Trabajo requerido. Identifica y copia cada línea de las filas que contenga la cadena "Instruction", distinguiendo entre mayúsculas y minúsculas.
::::::::
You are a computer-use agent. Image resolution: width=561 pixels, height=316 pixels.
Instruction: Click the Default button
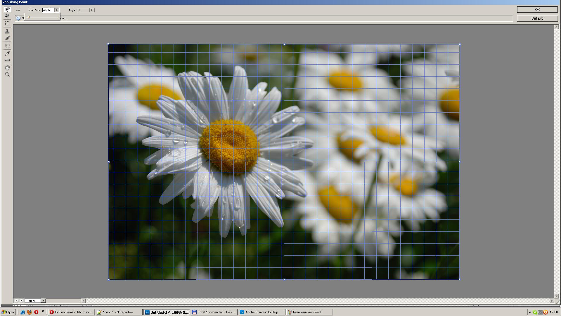point(537,18)
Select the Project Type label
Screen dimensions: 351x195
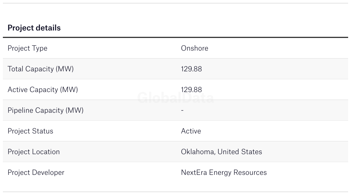point(27,48)
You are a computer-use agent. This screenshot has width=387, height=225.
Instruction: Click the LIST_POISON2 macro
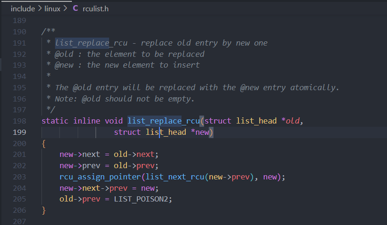143,199
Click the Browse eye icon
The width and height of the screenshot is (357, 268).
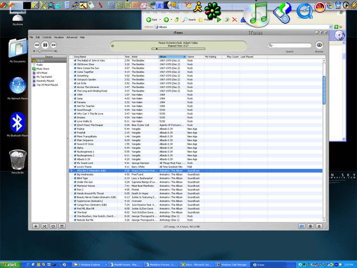(319, 45)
::::::::
Respuesta.
Instruction: Click the Default button
Instruction: Click the LIST_POISON2 macro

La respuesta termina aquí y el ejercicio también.